I have used three questionnaires in a study that all measure musical training. Each of these three questionnaires (MT1/MT2/MT3) consist of various Likert scales that are averaged to calculate the score of the questionnaire. Now I am interested how musical training is correlated with another variable S (sight-reading ability) in three different conditions. In general my linear mixed model would look like the following, if I had only one variable for musical training:
S ~ cond * MusicalTraining + (1|participant)
The scores of the questionnaires are not surprisingly correlated:
[,1] [,2] [,3] [1,] 1.0000000 0.3615148 0.7092172 [2,] 0.3615148 1.0000000 0.5723699 [3,] 0.7092172 0.5723699 1.0000000
Moreover, when calculating the reliability across all items from the three questionnaires (MT1/MT2/MT3) assessing musical training they show a Cronbach-Alpha of alpha = .86 95%CI [.8, .91].

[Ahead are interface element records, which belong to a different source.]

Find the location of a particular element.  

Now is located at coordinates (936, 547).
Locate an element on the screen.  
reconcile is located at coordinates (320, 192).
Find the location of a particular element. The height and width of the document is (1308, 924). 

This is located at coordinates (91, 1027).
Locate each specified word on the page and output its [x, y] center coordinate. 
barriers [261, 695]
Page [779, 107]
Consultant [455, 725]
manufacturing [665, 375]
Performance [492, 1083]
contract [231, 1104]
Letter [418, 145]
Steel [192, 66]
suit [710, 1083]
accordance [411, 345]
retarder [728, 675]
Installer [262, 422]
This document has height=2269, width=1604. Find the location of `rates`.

It seems to me to be too complicated to use all three variables for musical training in the regression and I am also not to sure how to interpret the results of such a model, e.g. S ~ cond * MT1 * MT2 * MT3 + (1|participant).
I tried to run a PCA and use the first principal component in the regression. However, I think a PCA is difficult to interpret if then used in a regression.
Is there any other way to deal with this issue? Could I just average the different measurements of musical training for each each participant and use them as a single variable?